Astronaut Mike Mullane: Life on the Space Shuttle
We’re starting from great heights this week and considering the loftier lifestyle - Mike Mullane was recruited in the first intake of space shuttle astronauts and flew 3 missions in the spacecraft. He spoke with Sue Nelson from the Space Boffins back in January 2020…
Mike - Well, every hour's scheduled, but in our particular case, all three of my missions were what they call deployable missions. We took up satellites and deployed them. And 99% then of the work you're going to do is associated with this deploying the satellite. And they all typically want to be deployed early in the mission. So fortunately for me on these missions, for the first two or three days, you're working and you're getting these satellites out and then you have maybe two or three days before you reenter where it might be some minor experiment in the cockpit you might have something to do with. And then another experiment, which you all love, was just taking photos of the earth. And these various scientists would give us specific areas they wanted us to take photos. And of course, you know, that sitting there at a window and taking photos of the earth, and eating Peanut M&Ms, well, it doesn't get much better than that! So I had a lot of time to be at the windows and looking out the windows. We didn't have a space module or anything that had 24 /7 operations with experiments. And the other thing about the deployable missions, the payload weights are so heavy that you don't have weight to add in a bunch of experiments. So I had a lot of time to look out the window.

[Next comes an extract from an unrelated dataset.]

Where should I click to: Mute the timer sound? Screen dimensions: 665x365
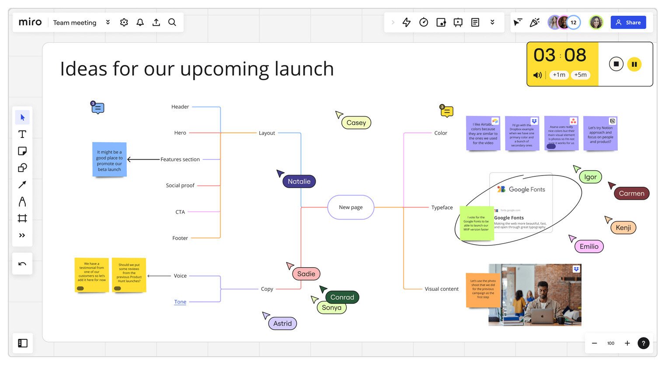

Sue - You get used to the food, the effects it had on your body, on your face? So often people say they get quite puffy.
Mike - Yeah, well actually let's talk physiology. There're three major physiological events that occur very quickly when you get in a low-earth orbit, one of which is about half the astronauts end up getting sick and vomiting. They call it space sickness, but it has nothing to do with earth motion sickness. It's not correllated. If you get seasick, car sick, plane sick, here on earth, it will not predict whether you get sick in space. You may, you may not. I'm a classic example. I have been sick in the back of fighter jets countless times, but up in space, I didn't get sick at all. Then we've had test pilots aboard some of my flights who, you know, were sick for a couple of days. And they had never been sick on earth. So they can't figure out what causes that. But that's one thing, this space sickness, which fortunately I dodged that bullet, but the other bullet, you can't dodge. One is a lengthening of your spine. And this is due to that fluid shift. It causes the discs between your vertebrae to absorb water and fluids, because now it's all even through your body, it's not trapped in the lower part of your body by gravity. So that swelling of those discs push your vertebrae apart. And it makes you taller. I was an inch and half taller space than I am here. Problem with that is you get your severe lower backache because the muscles of the lower back don't accommodate for that growth in the spine quickly. And it really bothers you with a very bad backache. And then the fluid shift, the other third effect is it does make your face puffy and gives you a mild headache with this migration of fluid into the upper part of your body. So those are the three physiological effects.
Sue - Did it affect your taste of smell or taste or anything like that for the food? I know the food is pretty bland.
Mike - Yeah, the food - your sense of taste is affected because it's sort of like having a cold. Having this fluid in your head. You just have more fluid in your head. So since the taste is muted a little bit, after early flights, when they learned this, they started adding some spicy stuff that you could squeeze onto your... you know taco sauce or something to give it some spicy flavor. To be honest, food wasn't that important for me because I was flying on very short missions. The longest mission was six days, so M&M's, butter cookies, puddings, hey, that was great! The thing about weightlessness is that everything associated with habitability, you know, everything we do here on earth - eat, sleep, use a toilet, that type of stuff is much more difficult and time-consuming in space. Toilet operations here on earth, you know, may take you five minutes or something, or one minute, whatever. And up there, you can easily quadruple that time with the preparations for the toilet and the use of it and the cleanup afterwards. So that's a big pain frankly. And preparing food, you have things in different containers, all attached to the wall, and then you forget where you attached them by Velcro, and so you're looking around for those. So you waste a lot of time doing that. So there were times that you would really love, I think, as an astronaut to say, "I want to be in a gravity vector. Now I'm going to use a toilet. I want gravity. I'm going to prepare a meal. I want gravity", you know, all those habitability types of things, but the rest of the time just floating around is wonderful. It's absolutely wonderful.